Metro Detroit home sales rose for the third straight month in September, boosted by higher demand and lower inventories of homes for sale. The combination also pushed up median sales prices by 10% in September compared with the same month a year ago.
“As soon as anything hits the market, it’s a stampede to get there,” said Plymouth Realtor Andy Hargreaves. “It’s not uncommon for us to see five to eight offers on a good home.”
Foreclosures remain a big overhang but banks appear more willing to accelerate the divestiture process. (Home Short Sales Rise in ‘Dramatic Shift’ That May Boost U.S. House Prices):
There has been a “dramatic shift” in banks’ willingness to sell a property for less than the mortgage balance to avoid foreclosing, said Ron Peltier, chairman and chief executive officer of HomeServices of America Inc., the second-biggest U.S. residential brokerage. (…)
“Banks have become much more supportive of short sales,” said Peltier, whose Minneapolis-based company is a unit of Warren Buffett’s Berkshire Hathaway Inc. (…)
Because short sales typically are occupied soon after the deal, neighboring properties take less of a hit in values, according to Popik. (…)

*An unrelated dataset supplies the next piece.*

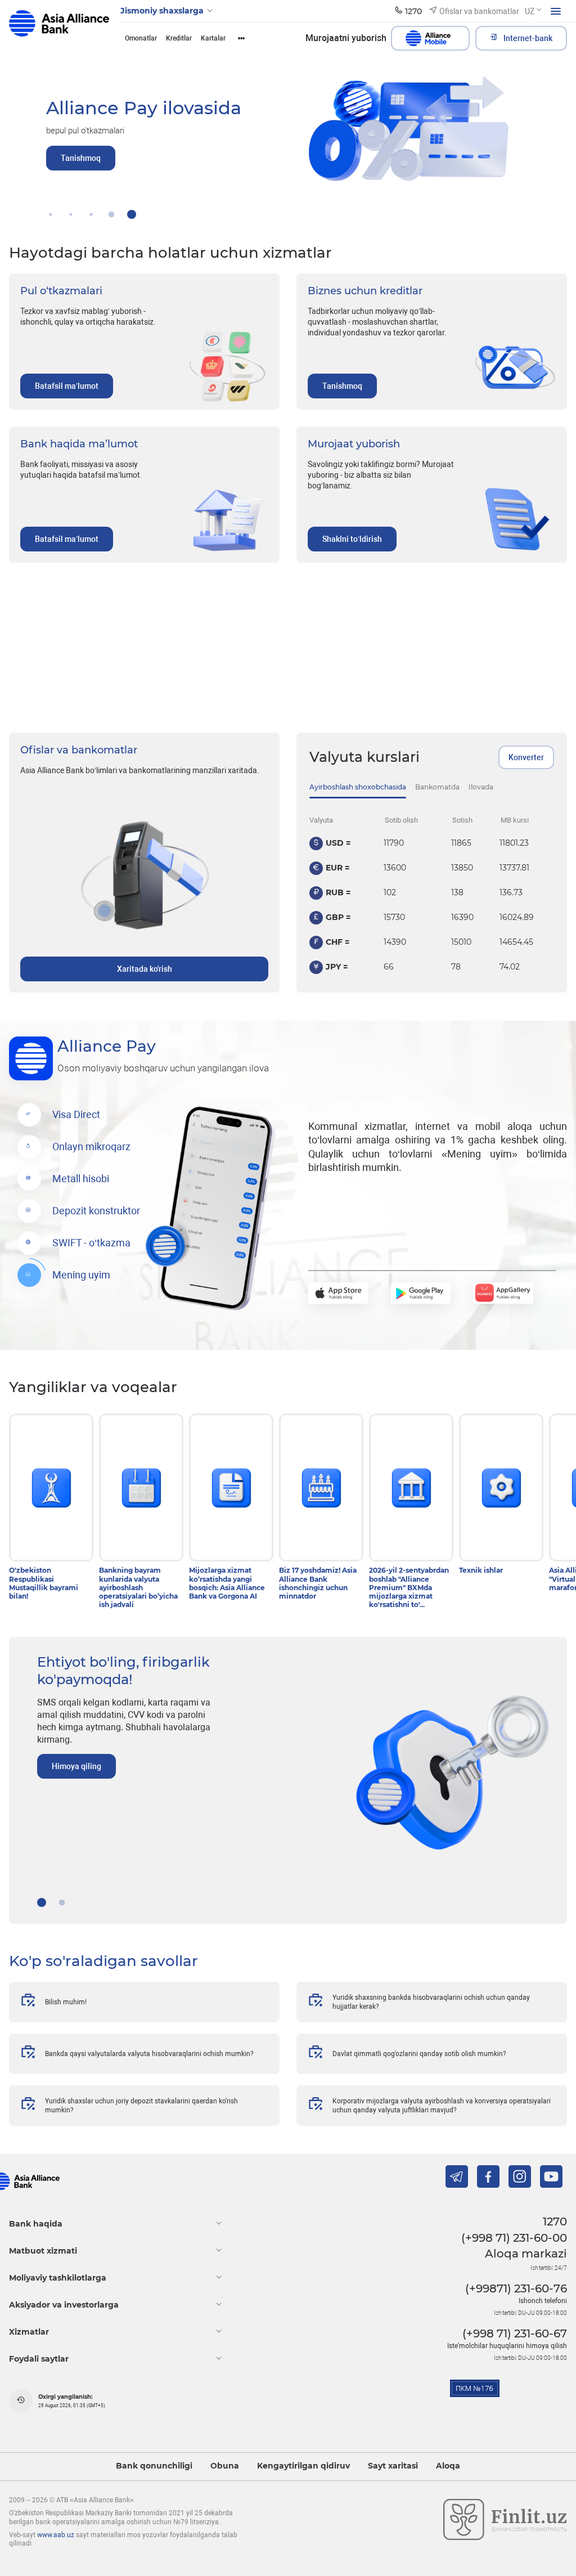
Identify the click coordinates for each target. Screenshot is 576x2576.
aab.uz (59, 27)
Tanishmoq (342, 386)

Pent-up demand has been building in the past 3 years and affordability ratios are back at pre-bubble levels:
Nationally, the ratio of home prices to annual household income reached a peak of 2.3 in late 2005. But by last September, it had fallen to 1.6, matching the lowest level in the 35 years the data have been collected and well below the historical average of 1.9 between 1989 and 2003.
“Based on incomes, this is as affordable as it gets,” said Mark Zandi, chief economist at Moody’s Analytics. (…)
Measured by the price-to-rent ratio, prices are fairly valued, or undervalued, in around 20 markets. Nationally, the price-to-rent ratio stood at 14.85 at the end of September, above the 1989-2003 average of 12. The data suggest pockets of the country have further to fall.(…)
A shift in sentiment on house prices might be about to happen nationally. If so, demand will come back, activity would improve and supply would gradually diminish, further helping prices… The recovery process will admittedly be slow and bumpy, when it really happens, but it seems appropriate to monitor housing more actively at this point.
And this other positive second derivative piece: NAHB Housing Market Index: 18 vs.14. The boost in builder confidence is “a good sign that some pockets of recovery are starting to emerge,” NAHB Chief Economist David Crowe says, but “while some builders have shifted their assessment of market conditions from poor to fair, relatively few have shifted their assessments from fair to good. 18 is better than 14, but only marginally closer to 50. When the supply of existing homes for sale will have declined, demand for new houses will resurface, and so will construction employment.